De Blasio, through his own poor political skills, certainly brought plenty of misery upon himself. Nattering reporters didn’t do him in. Adams, though, might be learning a lesson: taking the sweep out of your vision could lead to less humiliation, at least in the short-term. It’s easy to redesign an undisclosed list of intersections. It’s easy to beg the feds to do more for housing assistance. It’s easy, really, to race to the scenes of crimes and disasters. All you have to do, as mayor, is be there (on time) and look good. The police officers and firefighters are managing the thornier tasks, those pertaining to life and death. Adams, undoubtedly, has nailed the aesthetics of leadership. He’s well-dressed and well-muscled. He’s an ex-police captain. He is already joining the pantheon of New York characters, with Bloomberg and Koch and Rudy, worthy of the Bonfire of the Vanities treatment. Not long ago, I remarked to a friend that Adams reminded me of someone Tom Wolfe would dream up, frothy 80s swagger reborn for the 2020s. Being a character can take you far in this town.
On Monday, Adams gave a grand speech promising to arrest New York’s crime wave. The plan, coming as two police officers were killed in Harlem, is not terribly new. He wants to resurrect the anti-gun, plainclothes police teams disbanded in the wake of the George Floyd protests in 2020. He would, in an equally troubling turn, ramp up the use of facial recognition technology to chase suspects. He will ask state lawmakers to weaken bail reform laws passed in 2019 and seek to have minors charged for gun crimes in criminal court. In addition, he has promised an expansion of summer youth programs.

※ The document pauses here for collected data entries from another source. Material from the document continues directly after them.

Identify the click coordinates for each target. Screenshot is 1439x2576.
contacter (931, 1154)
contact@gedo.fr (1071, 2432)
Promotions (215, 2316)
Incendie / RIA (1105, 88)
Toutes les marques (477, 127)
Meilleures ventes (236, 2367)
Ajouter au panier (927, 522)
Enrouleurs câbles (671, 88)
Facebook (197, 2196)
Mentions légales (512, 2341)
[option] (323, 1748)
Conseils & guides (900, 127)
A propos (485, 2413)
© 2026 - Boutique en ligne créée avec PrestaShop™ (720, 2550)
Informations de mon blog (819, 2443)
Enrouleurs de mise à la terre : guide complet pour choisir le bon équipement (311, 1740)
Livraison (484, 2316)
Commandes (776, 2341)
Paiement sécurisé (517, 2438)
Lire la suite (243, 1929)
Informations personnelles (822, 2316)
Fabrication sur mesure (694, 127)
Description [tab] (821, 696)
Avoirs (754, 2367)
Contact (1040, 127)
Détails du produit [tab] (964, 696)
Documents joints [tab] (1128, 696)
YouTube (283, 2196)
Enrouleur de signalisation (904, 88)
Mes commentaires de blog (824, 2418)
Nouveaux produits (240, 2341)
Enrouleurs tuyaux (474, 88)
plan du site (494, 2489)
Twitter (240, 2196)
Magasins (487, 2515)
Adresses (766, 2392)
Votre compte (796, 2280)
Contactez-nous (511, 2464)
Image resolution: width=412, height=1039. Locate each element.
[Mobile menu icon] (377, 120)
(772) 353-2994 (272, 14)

Stemming the flow of illegal guns into the city is imperative and Adams is right to partner with Governor Kathy Hochul and the federal government to cut off the trade where possible. Blaming gun violence on criminal justice reforms is wrong because other cities have seen huge spikes in shootings and murders since the onset of the pandemic without any correlating changes to local or state law. Police do need to be funded to be police, but the employment and social services equation is critical. Young people commit most violent crime and they are more likely to join gangs when they have less going on in their lives. It has become apparent long-term school closures played a role in the fraying of this social safety net, particularly in crime-plagued Philadelphia. Adams, meanwhile, could have offered more radical steps, like plowing more of New York’s $100 billion into the kind of program that would guarantee youth employment for every interested New Yorker.
Stopping crime, on its own of course, is a big idea. The trouble for Adams is that he will be staking his mayoralty on outcomes that are usually national in scope, driven by outside forces that are still debated to this day. And even now, there is far more to governing the city than rushing to crime scenes and flooding troubled neighborhoods with police. Adams, entering his second month on the job, will learn that too.